| Selected extract |
I remained lying down and fired a shot toward the mountain, following the same obscure impulse of the wounded man. I immediately began thinking about the best way to die at that moment, when all seemed lost. I remembered an old story of Jack London's where the hero, leaning against a tree trunk, readies himself to die with dignity after realizing that he is condemned to freeze to death in the frozen lands of Alaska. It's the only image that I remember... Almeida came up to me and encouraged me to keep going; in spite of the pain, I did, and we entered the cane patch. There I saw our great comrade Raúl Suarez, with his thumb destroyed by a bullet, and Faustino Pérez bandaging him up next to a tree; afterwards, everything was confused in the midst of the planes flying low, shooting bursts of machine-gun fire, sowing more confusion in the middle of scenes that were at times Dantesque and at times grotesque, like that of a corpulent comrade trying to hide himself behind a sticks of cane, and another asking for silence in the middle of the tremendous pandemonium of bullets, without knowing why he was doing so.

"A group formed led by Almeida, and in it were Ramiro Valdés - then a lieutenant, now a Comandante - and comrades Chao and Benítez; with Almeida leading, we crossed the last pathway in the cane patch to reach the mountain that was our salvation¼ We walked until night kept us from advancing, and decided to sleep all together, piled up close, attacked by mosquitoes and gripped by hunger and thirst. That was our baptism of fire, December 5, 1956, in the areas surrounding Niquero."

WE REACH THE SIERRA MAESTRA

In the initial dispersal, after the disastrous encounter at Alegría de Pío, the expeditionaries were split up into 28 groups. Thirteen combatants remained alone, among them Juan Manuel Márquez, the detachment's second chief, explains Cuban historian Pedro Alvarez Tabío.

| Your assignment |
Answer these questions from the account of the Alegría de Pío encounter above.
(a) Which comrade had his thumb destroyed by a bullet?
(b) What date does the account give for the "baptism of fire"?
(c) Into how many groups were the expeditionaries split in the initial dispersal?

| Entries supplied |
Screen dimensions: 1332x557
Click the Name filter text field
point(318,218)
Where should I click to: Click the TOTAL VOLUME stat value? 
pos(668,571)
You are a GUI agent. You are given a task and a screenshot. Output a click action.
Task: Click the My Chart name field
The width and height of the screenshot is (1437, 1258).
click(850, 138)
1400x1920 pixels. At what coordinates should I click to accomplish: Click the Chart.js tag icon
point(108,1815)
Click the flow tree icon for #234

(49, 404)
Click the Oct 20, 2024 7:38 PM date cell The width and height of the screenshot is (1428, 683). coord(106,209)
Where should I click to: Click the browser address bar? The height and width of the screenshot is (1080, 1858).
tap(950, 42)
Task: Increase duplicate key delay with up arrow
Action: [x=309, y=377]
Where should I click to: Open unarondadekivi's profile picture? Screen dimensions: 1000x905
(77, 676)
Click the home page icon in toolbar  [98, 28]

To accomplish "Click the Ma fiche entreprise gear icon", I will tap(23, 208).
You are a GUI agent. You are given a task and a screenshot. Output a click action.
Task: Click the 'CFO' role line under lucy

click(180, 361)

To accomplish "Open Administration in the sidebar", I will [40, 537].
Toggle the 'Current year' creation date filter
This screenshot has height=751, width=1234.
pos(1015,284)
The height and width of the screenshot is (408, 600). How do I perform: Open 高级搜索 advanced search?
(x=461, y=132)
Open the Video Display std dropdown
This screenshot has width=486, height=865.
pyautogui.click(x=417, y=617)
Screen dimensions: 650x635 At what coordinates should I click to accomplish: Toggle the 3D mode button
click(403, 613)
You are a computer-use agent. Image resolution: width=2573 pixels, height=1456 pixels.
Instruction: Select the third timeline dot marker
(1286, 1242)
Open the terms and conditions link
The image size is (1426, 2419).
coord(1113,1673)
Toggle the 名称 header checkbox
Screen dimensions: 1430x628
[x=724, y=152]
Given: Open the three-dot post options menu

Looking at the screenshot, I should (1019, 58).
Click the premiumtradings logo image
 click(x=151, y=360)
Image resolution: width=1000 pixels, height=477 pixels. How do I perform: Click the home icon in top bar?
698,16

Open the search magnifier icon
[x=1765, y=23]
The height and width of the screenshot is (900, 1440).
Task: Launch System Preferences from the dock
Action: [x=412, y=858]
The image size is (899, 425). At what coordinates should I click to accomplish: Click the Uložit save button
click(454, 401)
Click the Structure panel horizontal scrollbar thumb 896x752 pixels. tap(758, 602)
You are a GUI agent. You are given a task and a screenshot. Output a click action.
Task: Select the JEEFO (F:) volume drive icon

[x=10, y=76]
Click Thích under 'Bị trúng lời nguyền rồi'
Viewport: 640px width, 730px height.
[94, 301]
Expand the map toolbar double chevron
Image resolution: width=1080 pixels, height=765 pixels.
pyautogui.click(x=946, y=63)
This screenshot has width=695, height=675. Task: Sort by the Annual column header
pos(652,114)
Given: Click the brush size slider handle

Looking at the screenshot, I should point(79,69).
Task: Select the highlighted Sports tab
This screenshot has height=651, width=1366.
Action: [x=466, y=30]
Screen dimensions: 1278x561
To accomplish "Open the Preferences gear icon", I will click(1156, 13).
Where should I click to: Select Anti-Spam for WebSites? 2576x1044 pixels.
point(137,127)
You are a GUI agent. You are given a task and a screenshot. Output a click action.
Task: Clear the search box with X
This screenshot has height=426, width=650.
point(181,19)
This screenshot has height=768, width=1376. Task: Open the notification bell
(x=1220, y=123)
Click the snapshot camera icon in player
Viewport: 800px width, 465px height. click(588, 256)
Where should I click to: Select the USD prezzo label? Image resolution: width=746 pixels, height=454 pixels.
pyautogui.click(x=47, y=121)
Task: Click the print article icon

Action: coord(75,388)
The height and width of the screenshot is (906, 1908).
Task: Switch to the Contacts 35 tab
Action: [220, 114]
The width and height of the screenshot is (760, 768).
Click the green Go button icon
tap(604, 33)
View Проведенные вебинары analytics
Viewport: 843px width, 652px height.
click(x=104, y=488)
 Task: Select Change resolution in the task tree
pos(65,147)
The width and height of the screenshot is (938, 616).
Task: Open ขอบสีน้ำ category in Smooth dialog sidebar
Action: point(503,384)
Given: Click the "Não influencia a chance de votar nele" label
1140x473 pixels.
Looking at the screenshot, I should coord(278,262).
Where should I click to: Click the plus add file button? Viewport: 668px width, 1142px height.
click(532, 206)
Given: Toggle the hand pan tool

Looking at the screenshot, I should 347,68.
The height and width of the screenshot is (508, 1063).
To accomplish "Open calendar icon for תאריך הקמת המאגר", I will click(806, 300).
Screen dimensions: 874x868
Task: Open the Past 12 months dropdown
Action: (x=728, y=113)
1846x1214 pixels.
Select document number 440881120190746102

| Completed exercise |
(a) Raúl Suarez
(b) December 5, 1956
(c) 28